Did your mom or dad ever say that to you? I think I heard that a lot as a kid. But it is so true. Don't be rude, because is that how YOU want to be treated? Of course not. Don't talk about people because do YOU want people to talk about you? No, most people don't want anyone to think bad about them. Or at least I don't. This will be something I will certainly pass on to my children because I just think it makes you a better person.
So on November 3, I talked to my doctors office and they had me start BC, and they said they would send me my calendar in 3 weeks. They also made sure tell me that if I did not hear from them in 3 weeks to please call them. So that is exactly what I did today, I called them. I said on my message that I was just checking in and I had checked my mail and my email and hadn't received anything although I wasn't certain how it would be sent. They called me back shortly.
However, they (the secretary) acted like I was crazy for calling and they are SOOOOOoooooooooooo busy and with the holidays and the doctors schedules and conferences and meetings that they had not made my calendar yet. So I am like Ok, so will my cycle be pushed back or is there a problem with doing it in January because of scheduling? is there something I forgot to take care of? (Some i's I didn't dot or t's I didn't cross?) And then she tells me there is NOooo problem, but in such a way that I can tell the problem is that I am asking this QUESTION. So I said, well shouldn't I start meds sometime in December? If not, doesn't that mean the cycle will move back and possibly not be in January? I mean I would like to be able to sorta plan my life a little (was what I was thinking to myself, I did not SAY that). Is that too much to ASK? Apparently ASKING ANYTHING is what is getting me in trouble. So I think I was finally able to confirm, once I got past the attitude, that I should start meds at the end of December and should still be on track for January time frame. I asked if I could call back mid December if I hadn't heard anything and then was assured that it would certainly be done then or very, very soon.
All I ask from these doctors and their staff is that they treat me the way THEY want to be treated. Everyone who deals with doctors just wants to get help and get appropriate answers in a timely manner. They don't want vague answers and haughty retorts to their questions or people rolling their eyes at them. They certainly don't want to be made to feel like they shouldn't call. Am I completely off here?
I have actually seriously considered nursing school with an emphasis in infertility so that at least ONE doctors office out there could have ONE person who had been there, was professional AND compassionate at the same time. I know they are out there, but there is definitely a shortage in my opinion.
I guess I forgot to mention that I don't really get along great with or like Dr. W's secretary. But I could also hear the nurse I like in the background and once I started thinking about it she basically avoids calling me back these days. So I guess I did something to piss her off. Although I don't know what that would be except to ask legitimate and well informed questions that she somehow doesn't feel are my business.
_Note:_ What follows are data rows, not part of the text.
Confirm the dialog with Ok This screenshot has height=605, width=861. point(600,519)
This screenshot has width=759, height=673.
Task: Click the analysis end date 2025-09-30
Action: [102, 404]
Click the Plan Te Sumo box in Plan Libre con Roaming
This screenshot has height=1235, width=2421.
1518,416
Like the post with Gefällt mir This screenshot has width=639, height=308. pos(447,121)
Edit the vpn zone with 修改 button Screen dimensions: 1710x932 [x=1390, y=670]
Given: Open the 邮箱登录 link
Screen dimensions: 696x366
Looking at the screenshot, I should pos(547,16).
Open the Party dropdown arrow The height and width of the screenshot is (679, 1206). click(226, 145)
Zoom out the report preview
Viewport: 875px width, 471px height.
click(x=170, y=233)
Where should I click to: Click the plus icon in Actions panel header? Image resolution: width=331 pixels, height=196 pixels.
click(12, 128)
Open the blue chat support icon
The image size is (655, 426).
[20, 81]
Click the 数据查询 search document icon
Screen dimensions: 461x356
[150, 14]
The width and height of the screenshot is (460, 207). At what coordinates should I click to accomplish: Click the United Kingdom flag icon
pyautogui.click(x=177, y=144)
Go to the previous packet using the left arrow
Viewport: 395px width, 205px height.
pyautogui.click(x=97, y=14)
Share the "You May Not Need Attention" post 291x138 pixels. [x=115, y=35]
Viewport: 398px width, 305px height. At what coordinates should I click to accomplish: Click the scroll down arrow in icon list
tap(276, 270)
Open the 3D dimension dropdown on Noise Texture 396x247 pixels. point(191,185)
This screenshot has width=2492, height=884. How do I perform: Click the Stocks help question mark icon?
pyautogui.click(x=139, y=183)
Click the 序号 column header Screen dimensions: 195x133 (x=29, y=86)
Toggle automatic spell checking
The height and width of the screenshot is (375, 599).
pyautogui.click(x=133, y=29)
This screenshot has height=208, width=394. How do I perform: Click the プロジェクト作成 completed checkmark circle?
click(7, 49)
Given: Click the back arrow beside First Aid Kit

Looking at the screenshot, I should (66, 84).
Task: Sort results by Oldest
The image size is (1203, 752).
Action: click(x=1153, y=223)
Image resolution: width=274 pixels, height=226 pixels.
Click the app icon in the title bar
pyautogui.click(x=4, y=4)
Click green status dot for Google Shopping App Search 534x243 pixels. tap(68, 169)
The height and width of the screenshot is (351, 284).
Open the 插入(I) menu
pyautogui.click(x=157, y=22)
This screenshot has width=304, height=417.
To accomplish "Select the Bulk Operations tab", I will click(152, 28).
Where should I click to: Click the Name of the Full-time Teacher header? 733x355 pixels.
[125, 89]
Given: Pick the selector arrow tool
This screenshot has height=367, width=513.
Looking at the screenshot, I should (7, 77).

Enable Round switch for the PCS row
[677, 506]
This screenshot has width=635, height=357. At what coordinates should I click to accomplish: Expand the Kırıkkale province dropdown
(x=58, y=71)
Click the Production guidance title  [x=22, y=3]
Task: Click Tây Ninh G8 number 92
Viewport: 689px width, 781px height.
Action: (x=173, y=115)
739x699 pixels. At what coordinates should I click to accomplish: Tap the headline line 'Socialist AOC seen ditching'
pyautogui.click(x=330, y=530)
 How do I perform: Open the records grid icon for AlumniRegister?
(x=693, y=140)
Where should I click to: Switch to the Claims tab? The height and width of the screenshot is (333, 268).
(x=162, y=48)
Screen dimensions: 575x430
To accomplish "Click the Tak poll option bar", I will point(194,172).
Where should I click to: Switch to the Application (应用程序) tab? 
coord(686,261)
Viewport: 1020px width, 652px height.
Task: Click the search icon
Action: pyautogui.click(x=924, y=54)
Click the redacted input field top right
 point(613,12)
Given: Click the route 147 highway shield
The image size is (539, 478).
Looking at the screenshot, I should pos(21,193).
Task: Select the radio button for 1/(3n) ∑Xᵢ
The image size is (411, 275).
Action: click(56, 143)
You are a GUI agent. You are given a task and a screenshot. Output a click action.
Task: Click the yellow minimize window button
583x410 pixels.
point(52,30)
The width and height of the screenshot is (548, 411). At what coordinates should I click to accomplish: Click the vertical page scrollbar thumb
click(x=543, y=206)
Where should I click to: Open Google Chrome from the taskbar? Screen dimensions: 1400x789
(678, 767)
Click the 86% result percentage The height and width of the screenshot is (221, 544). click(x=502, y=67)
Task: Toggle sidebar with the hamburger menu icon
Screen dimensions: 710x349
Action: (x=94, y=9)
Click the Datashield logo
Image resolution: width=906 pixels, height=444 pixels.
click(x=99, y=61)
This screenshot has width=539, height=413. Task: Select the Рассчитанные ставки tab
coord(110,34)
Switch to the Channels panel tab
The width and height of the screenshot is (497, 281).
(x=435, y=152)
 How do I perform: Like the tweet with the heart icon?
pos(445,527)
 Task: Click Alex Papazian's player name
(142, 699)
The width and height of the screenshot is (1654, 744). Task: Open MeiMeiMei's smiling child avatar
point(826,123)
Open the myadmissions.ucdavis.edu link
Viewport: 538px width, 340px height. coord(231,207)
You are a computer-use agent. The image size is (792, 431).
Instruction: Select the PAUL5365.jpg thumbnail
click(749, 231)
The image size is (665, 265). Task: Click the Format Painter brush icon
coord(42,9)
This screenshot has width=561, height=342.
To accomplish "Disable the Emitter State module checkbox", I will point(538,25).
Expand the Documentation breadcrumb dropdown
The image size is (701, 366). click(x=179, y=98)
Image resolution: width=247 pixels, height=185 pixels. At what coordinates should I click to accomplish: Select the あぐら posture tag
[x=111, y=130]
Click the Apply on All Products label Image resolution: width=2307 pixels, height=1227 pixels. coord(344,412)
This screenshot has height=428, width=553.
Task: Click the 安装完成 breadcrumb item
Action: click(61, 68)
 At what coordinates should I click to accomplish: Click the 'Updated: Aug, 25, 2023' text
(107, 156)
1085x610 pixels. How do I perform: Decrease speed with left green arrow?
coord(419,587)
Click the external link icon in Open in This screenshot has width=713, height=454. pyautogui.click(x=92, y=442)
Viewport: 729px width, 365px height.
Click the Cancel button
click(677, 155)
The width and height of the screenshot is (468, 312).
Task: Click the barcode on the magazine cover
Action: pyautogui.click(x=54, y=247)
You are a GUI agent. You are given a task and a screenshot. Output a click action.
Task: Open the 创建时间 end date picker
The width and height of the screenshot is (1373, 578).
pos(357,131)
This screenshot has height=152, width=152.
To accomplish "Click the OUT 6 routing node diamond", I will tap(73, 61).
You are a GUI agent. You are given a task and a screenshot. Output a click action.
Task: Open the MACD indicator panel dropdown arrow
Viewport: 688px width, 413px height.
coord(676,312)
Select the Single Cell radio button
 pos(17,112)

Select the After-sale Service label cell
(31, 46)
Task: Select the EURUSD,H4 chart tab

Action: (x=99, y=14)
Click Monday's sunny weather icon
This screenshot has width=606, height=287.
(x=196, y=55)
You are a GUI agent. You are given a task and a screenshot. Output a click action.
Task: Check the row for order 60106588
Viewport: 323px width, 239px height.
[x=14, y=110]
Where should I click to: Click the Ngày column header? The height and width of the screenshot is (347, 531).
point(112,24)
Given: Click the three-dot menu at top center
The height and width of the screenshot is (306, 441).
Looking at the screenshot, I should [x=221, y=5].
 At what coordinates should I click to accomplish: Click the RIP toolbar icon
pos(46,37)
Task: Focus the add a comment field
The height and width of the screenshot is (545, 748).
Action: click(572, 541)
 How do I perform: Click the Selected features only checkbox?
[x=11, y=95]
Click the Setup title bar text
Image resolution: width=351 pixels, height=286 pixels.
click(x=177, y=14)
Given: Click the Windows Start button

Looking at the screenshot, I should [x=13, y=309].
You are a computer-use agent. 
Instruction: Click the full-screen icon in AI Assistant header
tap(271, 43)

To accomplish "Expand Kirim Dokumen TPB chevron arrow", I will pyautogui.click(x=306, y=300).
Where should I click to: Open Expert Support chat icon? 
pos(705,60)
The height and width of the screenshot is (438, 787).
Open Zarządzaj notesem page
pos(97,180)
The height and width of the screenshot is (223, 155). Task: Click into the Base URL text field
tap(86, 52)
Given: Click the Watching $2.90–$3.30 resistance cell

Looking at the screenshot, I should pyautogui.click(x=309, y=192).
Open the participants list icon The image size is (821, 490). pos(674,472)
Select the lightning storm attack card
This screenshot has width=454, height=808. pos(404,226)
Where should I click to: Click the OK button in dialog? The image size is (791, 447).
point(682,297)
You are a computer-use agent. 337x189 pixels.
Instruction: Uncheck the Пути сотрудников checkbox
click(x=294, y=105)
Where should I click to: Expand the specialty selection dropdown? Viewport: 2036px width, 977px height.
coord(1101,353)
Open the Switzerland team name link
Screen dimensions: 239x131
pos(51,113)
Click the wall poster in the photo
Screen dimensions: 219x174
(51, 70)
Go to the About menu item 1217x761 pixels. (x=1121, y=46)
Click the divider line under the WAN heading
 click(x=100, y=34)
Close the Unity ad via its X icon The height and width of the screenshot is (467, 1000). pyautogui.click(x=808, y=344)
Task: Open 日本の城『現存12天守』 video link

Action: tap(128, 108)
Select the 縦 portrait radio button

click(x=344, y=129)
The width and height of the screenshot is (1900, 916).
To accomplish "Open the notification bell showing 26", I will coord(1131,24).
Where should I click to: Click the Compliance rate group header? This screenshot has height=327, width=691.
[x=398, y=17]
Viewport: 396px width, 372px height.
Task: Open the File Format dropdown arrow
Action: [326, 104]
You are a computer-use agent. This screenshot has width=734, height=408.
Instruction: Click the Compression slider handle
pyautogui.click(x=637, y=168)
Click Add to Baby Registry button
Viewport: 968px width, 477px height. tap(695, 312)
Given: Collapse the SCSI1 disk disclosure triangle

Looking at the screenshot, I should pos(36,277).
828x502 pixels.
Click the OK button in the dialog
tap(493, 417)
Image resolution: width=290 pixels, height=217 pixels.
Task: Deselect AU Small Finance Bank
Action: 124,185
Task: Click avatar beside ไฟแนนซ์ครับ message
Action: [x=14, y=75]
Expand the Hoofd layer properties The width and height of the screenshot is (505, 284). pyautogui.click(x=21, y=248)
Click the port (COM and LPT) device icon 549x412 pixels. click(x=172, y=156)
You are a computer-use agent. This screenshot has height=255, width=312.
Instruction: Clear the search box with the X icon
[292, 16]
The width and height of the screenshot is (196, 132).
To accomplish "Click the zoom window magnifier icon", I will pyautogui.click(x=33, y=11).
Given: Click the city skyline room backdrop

I really can't promise that I have stepped off my soap box yet. Maybe by my next post I will have.
On another note: this BC they have me on is whacking me out. I have zits everywhere! I get irritated it seems easy (see above!). And I uninterested in doing other things which is making my husband think I don't like him (sorry if TMI). Which is not true. But, what is the deal with all that!? It is De.so.gen which is different than the last time when I was on Apritabs which were fine and cleared up my skin.